:: EXERCISE ::
Using the records provided below, locate and copy each line that contains the word "agent".

___ SOURCE RECORDS

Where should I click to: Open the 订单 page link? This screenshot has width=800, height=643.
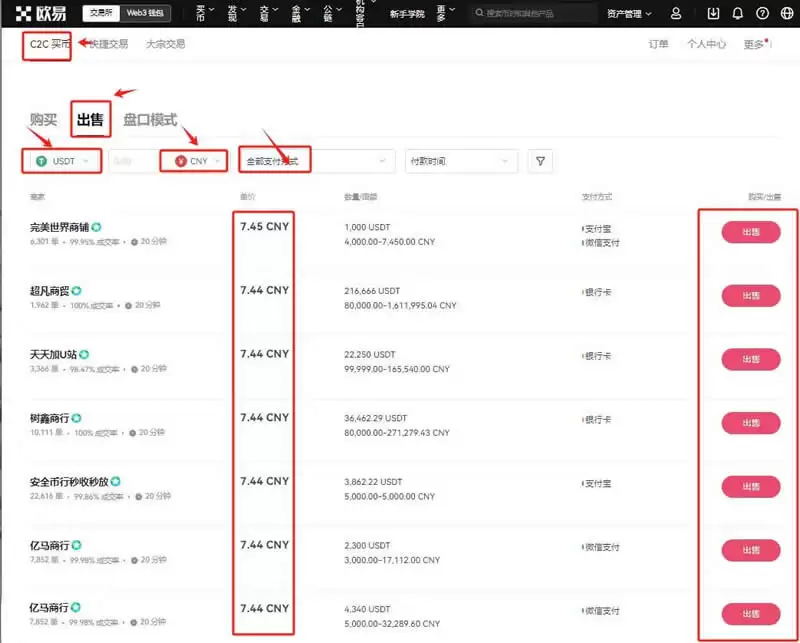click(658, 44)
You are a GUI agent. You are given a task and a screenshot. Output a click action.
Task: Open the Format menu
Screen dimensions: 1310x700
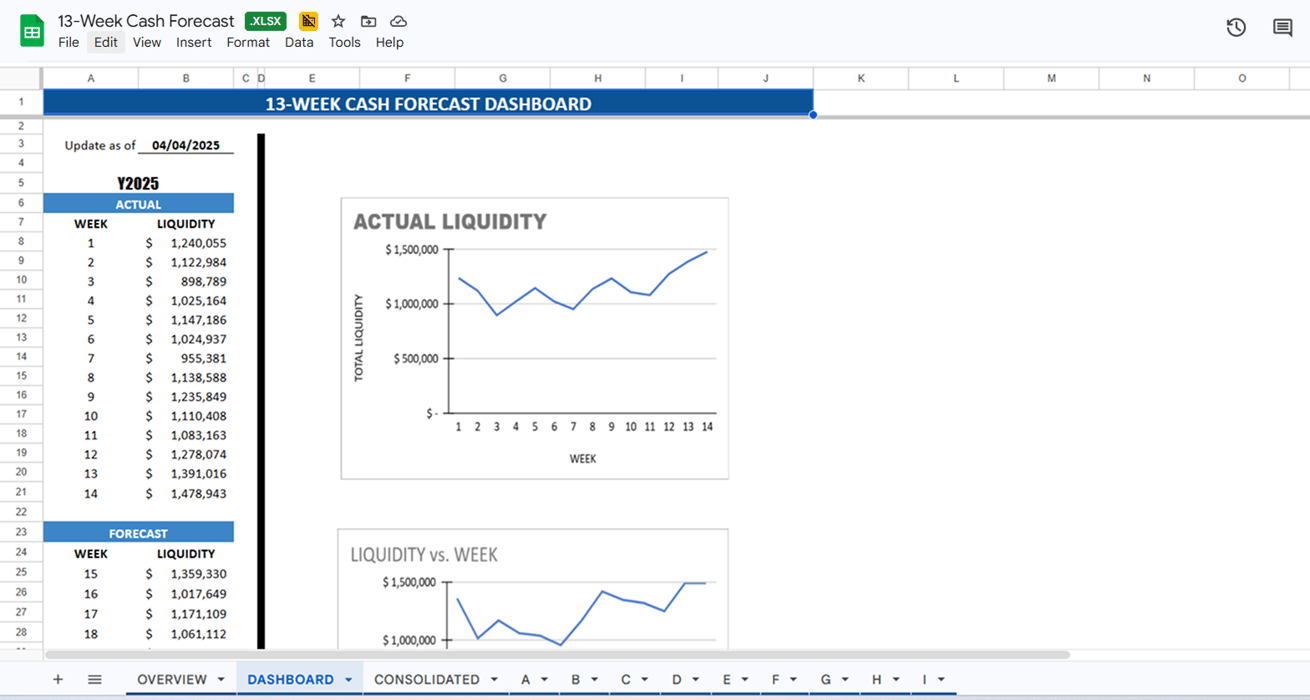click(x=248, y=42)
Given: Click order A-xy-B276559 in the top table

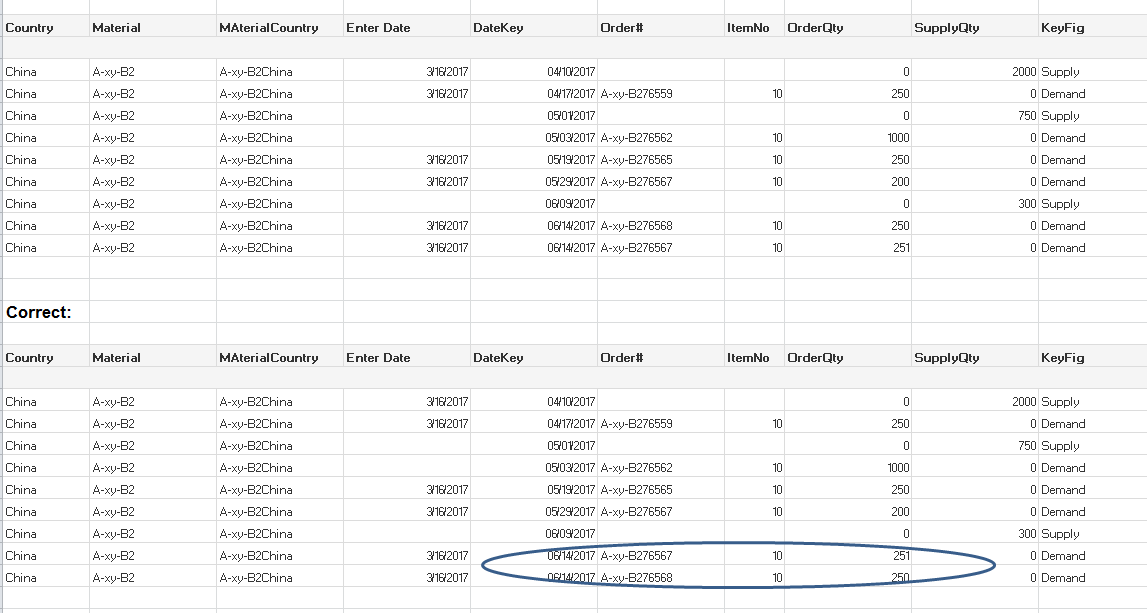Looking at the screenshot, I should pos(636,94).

______
___ SOURCE RECORDS

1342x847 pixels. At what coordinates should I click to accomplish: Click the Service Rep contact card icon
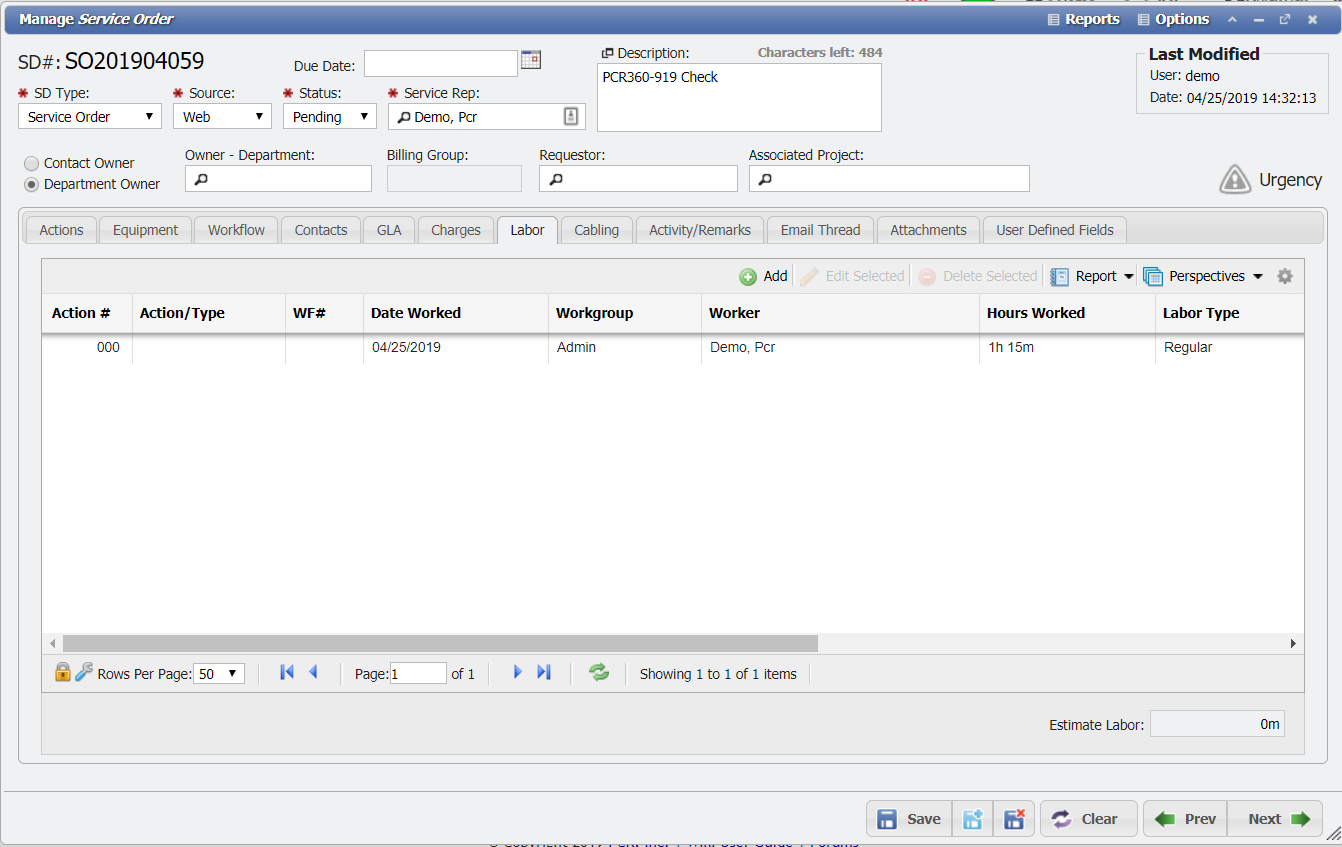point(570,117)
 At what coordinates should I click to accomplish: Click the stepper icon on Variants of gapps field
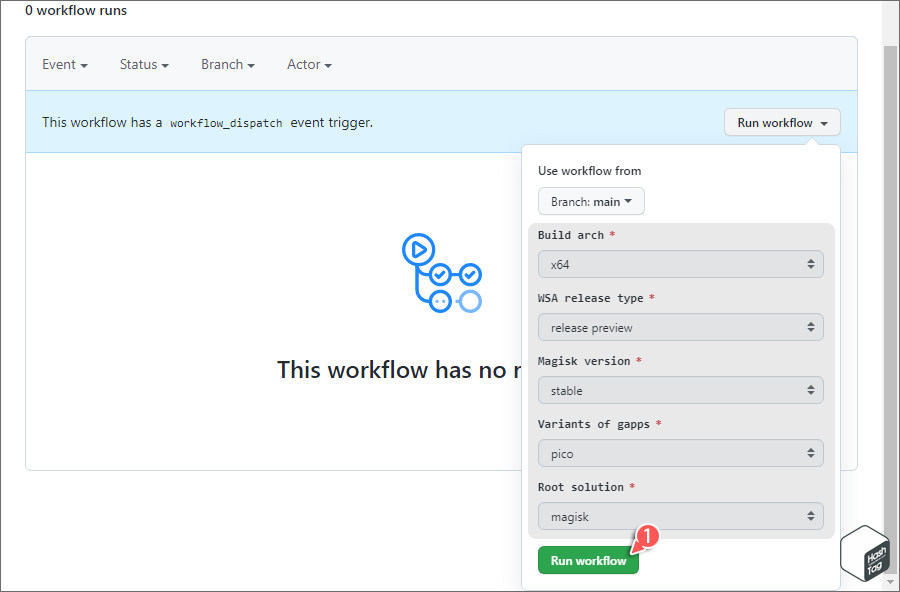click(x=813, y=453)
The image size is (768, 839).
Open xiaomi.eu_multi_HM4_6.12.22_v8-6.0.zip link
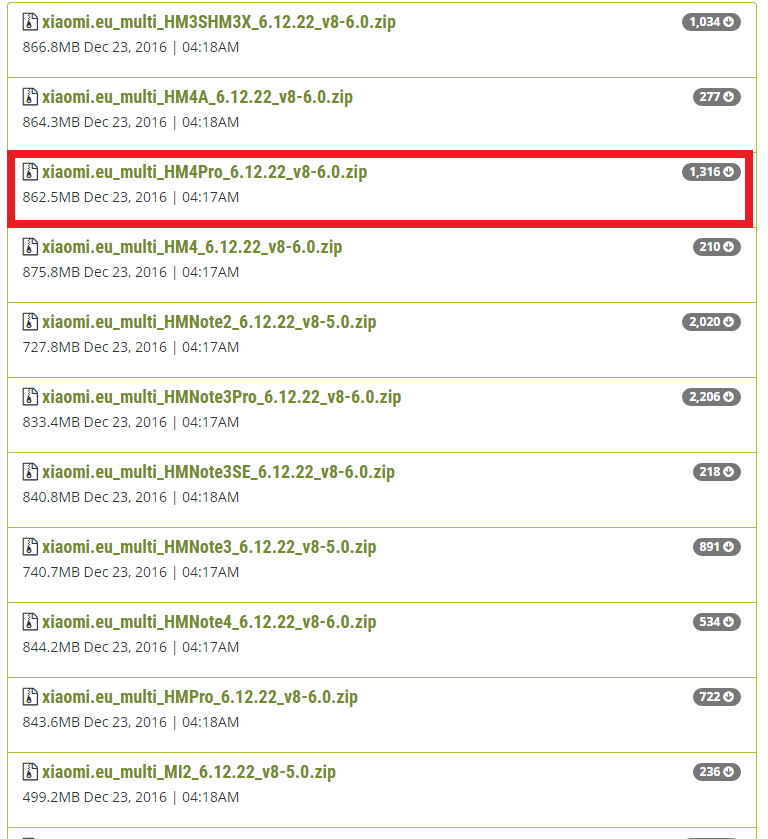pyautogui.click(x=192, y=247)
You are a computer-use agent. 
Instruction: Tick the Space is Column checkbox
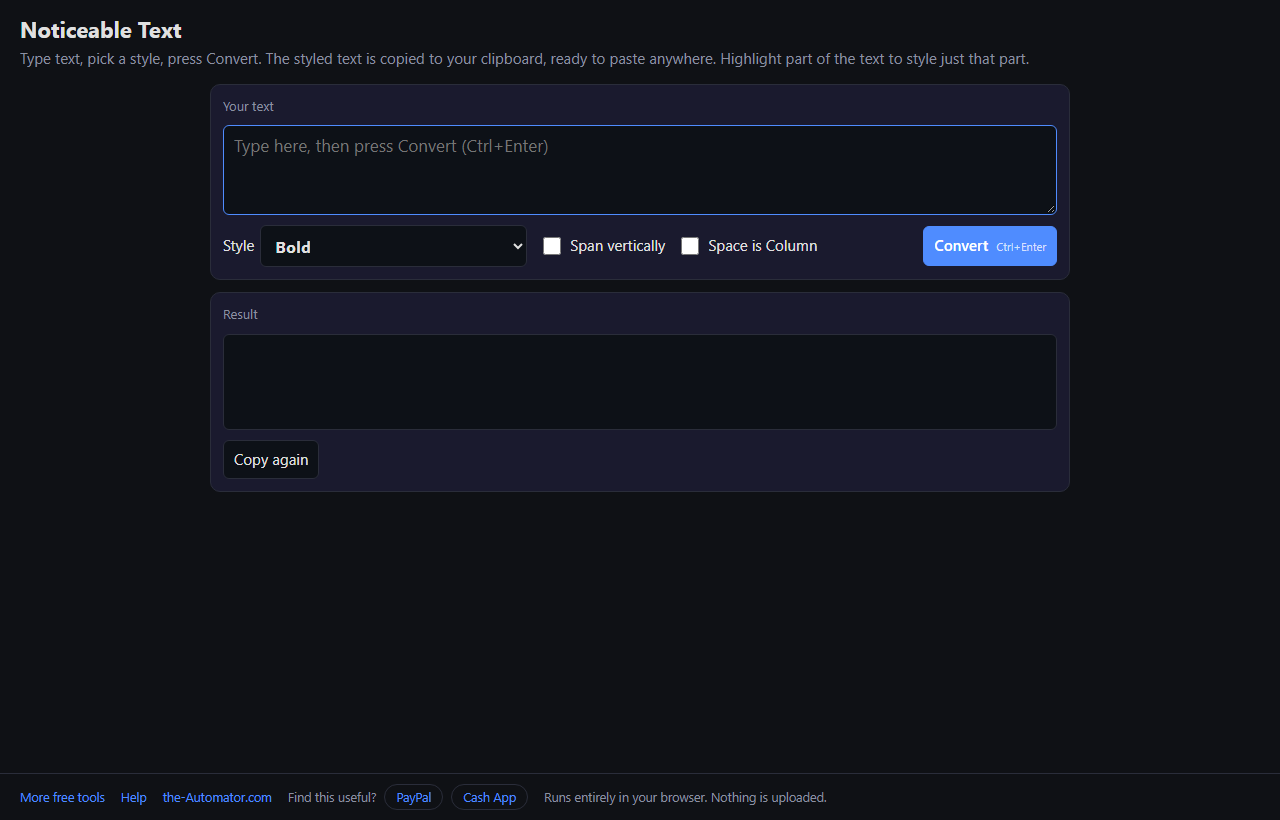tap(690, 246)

______
___ SOURCE RECORDS

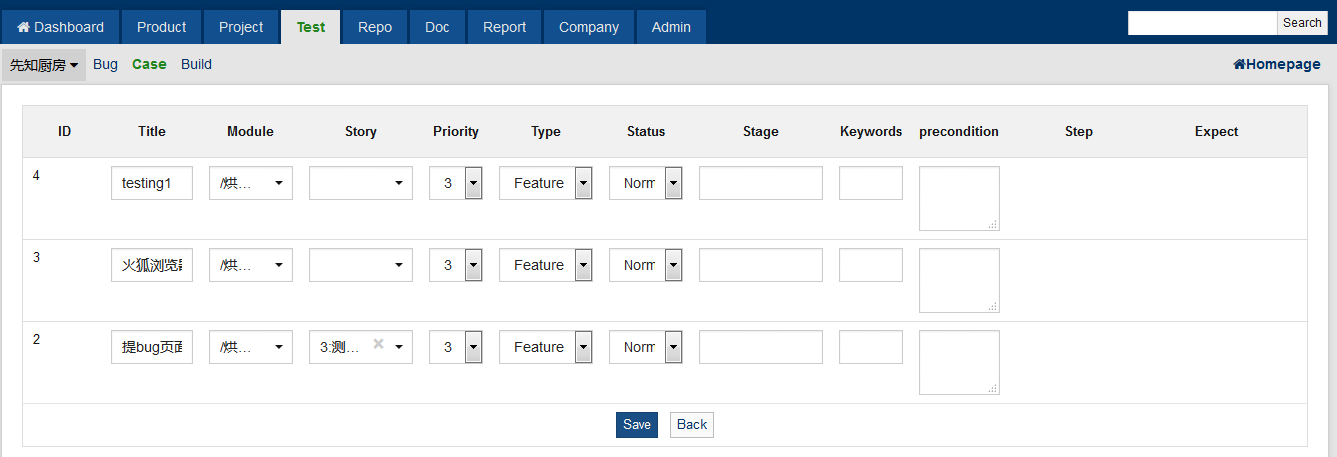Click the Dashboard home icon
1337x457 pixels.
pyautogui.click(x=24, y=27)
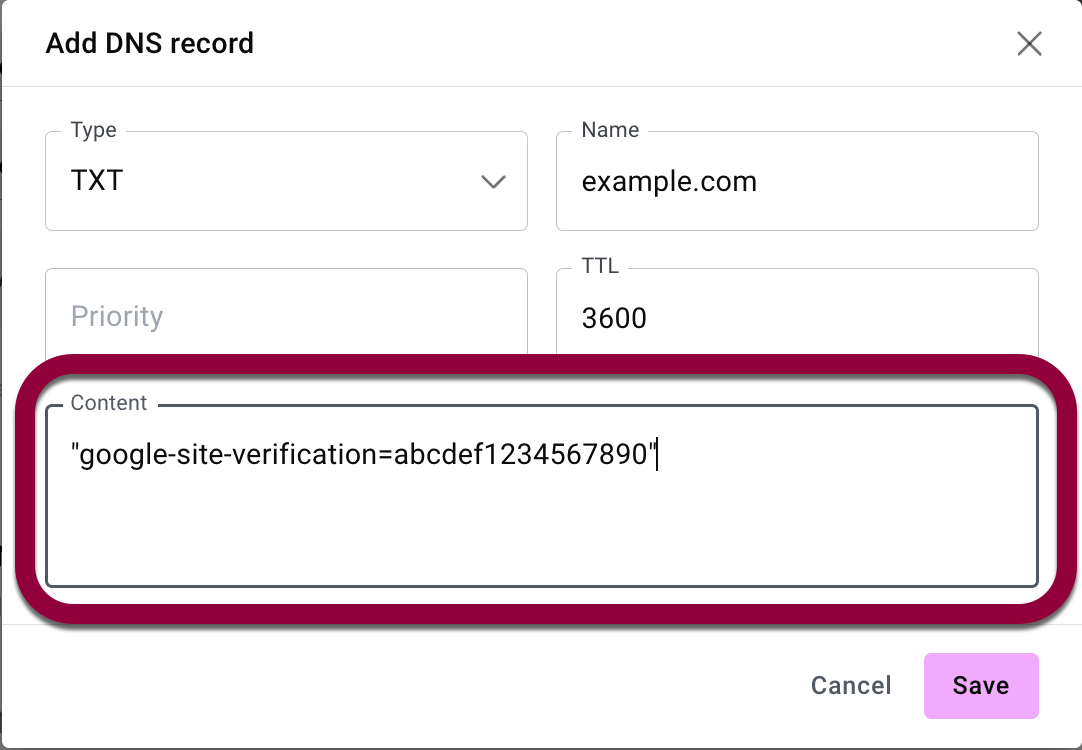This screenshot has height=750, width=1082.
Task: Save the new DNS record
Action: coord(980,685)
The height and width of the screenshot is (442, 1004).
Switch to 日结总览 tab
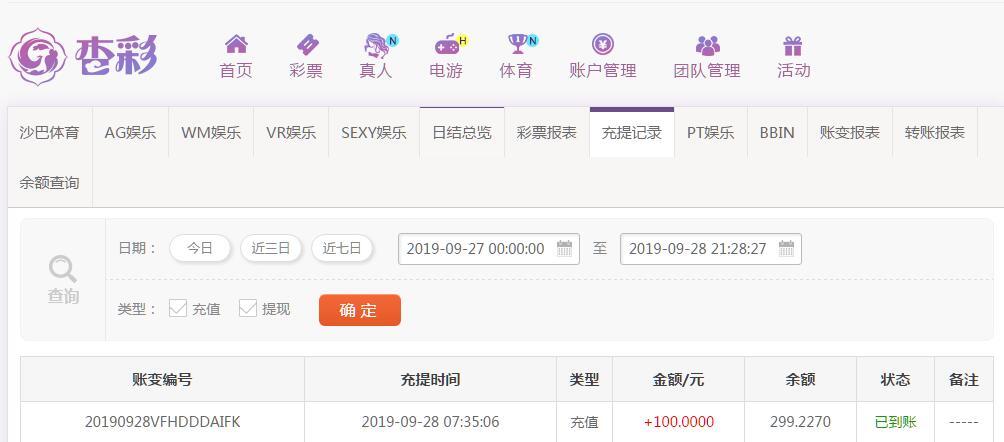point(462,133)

______

:: SOLUTION FOR THIS TASK ::
You are a GUI agent. You are given a task and a screenshot. Output a click action.
You are a computer-use agent. 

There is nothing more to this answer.